PPPW / deep-learning-random-explore

194 stars 34 forks source link

Why is my learn.summary() wrong? #4

Closed austinmw closed 5 years ago

austinmw commented 5 years ago

Hi, thanks for creating these examples!

I used the cadene alexnet and dog/cat breed dataset to create a learner. learn.model prints the right model, but learn.summary() prints the wrong model head. Any idea what's going wrong?

pretrained='imagenet'

def alexnet_cadene(*args):
    model = pretrainedmodels.__dict__['alexnet'](pretrained=pretrained)
    sz = pretrainedmodels.pretrained_settings['alexnet']['imagenet']['input_size'][-1]
    data.sz = data.one_batch()[0].size()[-1]
    if data.sz != sz:
        raise ValueError(f'data size should be {sz} but is instead {data.sz}')    
    model.last_linear.out_features = data.c
    all_layers = list(model.children())
    model = nn.Sequential(all_layers[0], nn.Sequential(Flatten(), *all_layers[1:]))    
    return model

arch_summary(lambda _: alexnet_cadene()) # overall
arch_summary(lambda _: next(alexnet_cadene().children())) # body
arch_summary(lambda _: list(alexnet_cadene().children())[1]) # head

learn = create_cnn(data,alexnet_cadene,custom_head=children(alexnet_cadene())[1],metrics=error_rate,
                  split_on= lambda m: (m[0][0][6],m[1],m[1][7]))
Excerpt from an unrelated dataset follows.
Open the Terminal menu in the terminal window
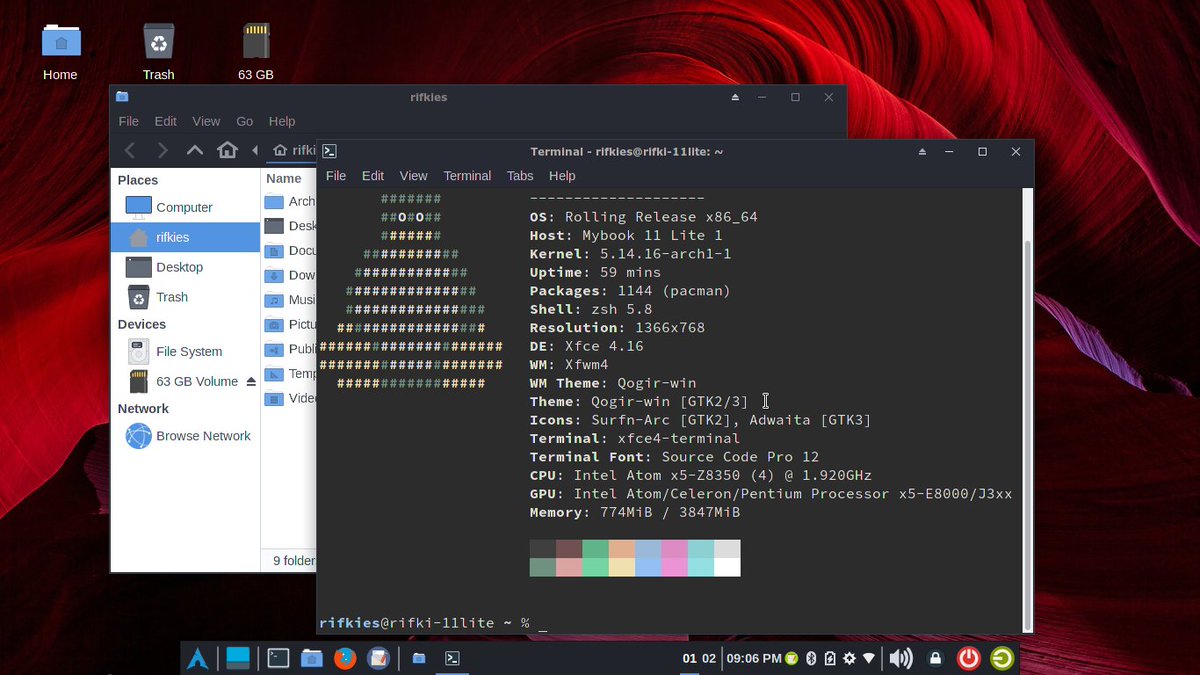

get_groups(nn.Sequential(*learn.model[0][0], *learn.model[1]), learn.layer_groups)

print(learn.layer_groups)

print(learn.model) 
print(learn.summary()) # why is the model summary wrong?
# last linear layer says 1000 classes when my dataset has 37
PPPW commented 5 years ago

Hi @austinmw, as you probably found out, in the Cadene pretrained models models/torchvision_models.py -> modify_alexnet -> features, there's a view function call which will not be included in children, so this one can't be directly passed to create_cnn. The torchvision's AlexNet works fine with fastai.

austinmw commented 5 years ago

@PPPW Thanks, I also found that I needed to replace the last linear layer completely rather than trying to modify its out_features value.